— DATASET EXCERPTS —
============

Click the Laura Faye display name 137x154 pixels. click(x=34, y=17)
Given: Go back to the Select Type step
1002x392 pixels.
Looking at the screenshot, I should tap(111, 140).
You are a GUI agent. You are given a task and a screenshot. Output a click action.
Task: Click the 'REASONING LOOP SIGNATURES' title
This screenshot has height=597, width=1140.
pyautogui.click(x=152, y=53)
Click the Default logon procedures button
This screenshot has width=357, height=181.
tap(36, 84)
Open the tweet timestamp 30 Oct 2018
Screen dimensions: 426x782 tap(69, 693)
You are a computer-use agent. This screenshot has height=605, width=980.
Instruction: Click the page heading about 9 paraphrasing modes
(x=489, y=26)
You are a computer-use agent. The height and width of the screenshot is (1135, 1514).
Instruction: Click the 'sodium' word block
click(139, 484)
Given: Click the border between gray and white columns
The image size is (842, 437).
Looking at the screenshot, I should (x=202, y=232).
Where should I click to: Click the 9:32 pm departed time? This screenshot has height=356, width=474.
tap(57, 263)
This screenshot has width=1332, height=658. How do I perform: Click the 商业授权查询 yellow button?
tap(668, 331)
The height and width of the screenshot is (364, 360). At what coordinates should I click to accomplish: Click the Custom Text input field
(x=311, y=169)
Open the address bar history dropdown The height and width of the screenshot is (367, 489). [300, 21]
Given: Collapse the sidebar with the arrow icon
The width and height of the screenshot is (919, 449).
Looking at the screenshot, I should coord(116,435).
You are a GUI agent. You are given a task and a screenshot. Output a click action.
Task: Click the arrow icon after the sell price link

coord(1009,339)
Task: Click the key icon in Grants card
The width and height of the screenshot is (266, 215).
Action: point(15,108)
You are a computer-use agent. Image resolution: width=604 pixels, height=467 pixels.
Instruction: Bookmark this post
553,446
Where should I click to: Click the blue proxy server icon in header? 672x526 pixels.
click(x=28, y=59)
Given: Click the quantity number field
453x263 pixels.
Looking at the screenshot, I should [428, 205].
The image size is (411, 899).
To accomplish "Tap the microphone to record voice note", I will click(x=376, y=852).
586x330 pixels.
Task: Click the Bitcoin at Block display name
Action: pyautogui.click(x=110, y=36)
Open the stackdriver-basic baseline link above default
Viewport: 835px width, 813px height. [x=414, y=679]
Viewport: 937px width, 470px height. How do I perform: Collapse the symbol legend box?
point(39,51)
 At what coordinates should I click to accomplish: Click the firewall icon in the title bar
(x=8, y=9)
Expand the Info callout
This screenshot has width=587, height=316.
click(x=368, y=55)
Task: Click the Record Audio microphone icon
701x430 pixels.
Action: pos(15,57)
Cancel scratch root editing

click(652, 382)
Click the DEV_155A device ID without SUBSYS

============

— PROBLEM REQUIREMENTS —
Nothing but the lines from the line containing "Cancel scratch root editing" through the final line of the entries should appear in your answer, copied exactly.

— FINISHED TASK —
Cancel scratch root editing

click(652, 382)
Click the DEV_155A device ID without SUBSYS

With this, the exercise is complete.